Exercise aim:
Where the line containing "Tap the Wi-Fi status icon" appears, start repeating, and continue exactly through the last line below, adding nothing. Include no pictures.

Given data:
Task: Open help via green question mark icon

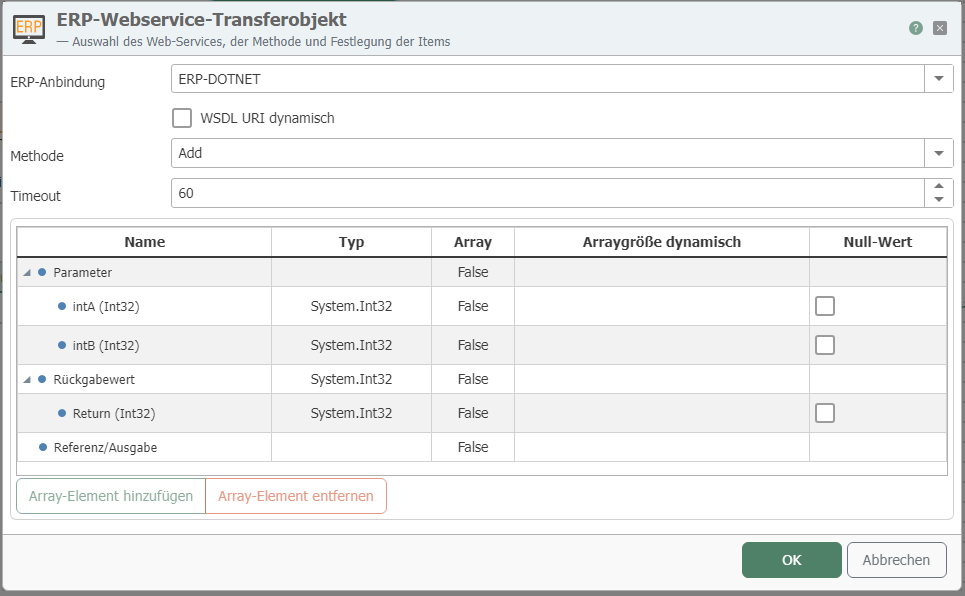Action: (x=916, y=28)
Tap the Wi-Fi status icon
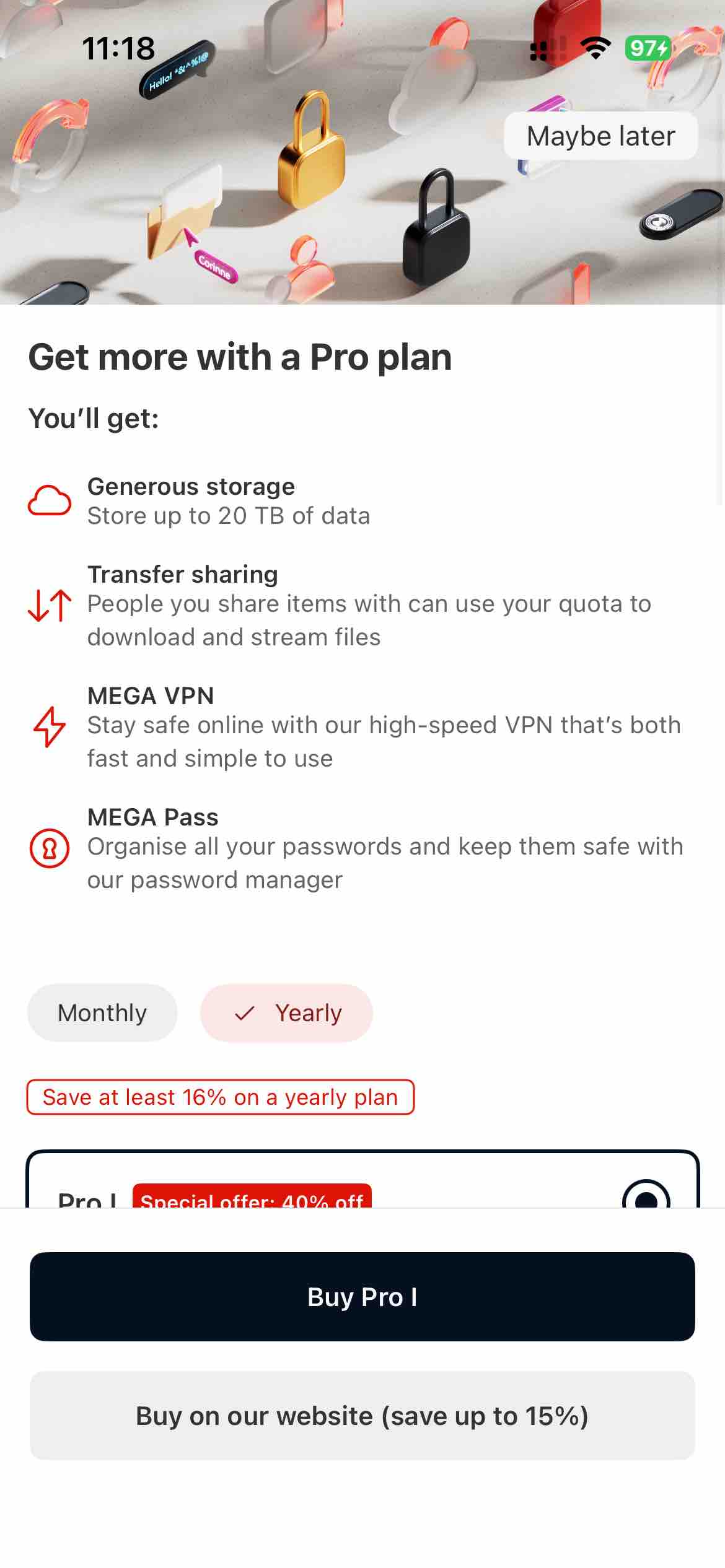Screen dimensions: 725x1568 coord(595,48)
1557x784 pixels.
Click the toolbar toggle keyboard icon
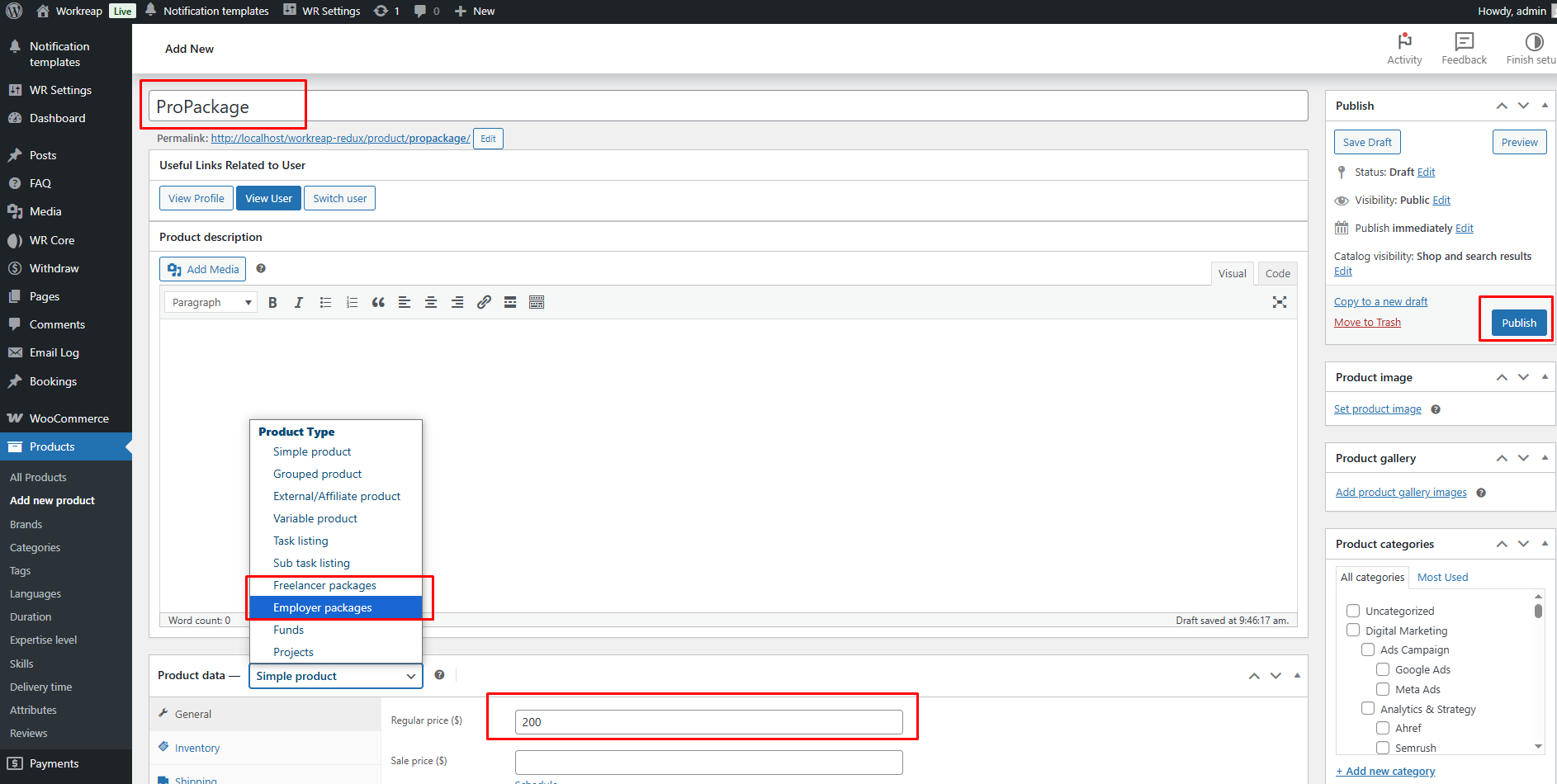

Solved exercise:
Tap the Wi-Fi status icon
Screen dimensions: 725x1568 coord(595,48)
1557x784 pixels.
Click the toolbar toggle keyboard icon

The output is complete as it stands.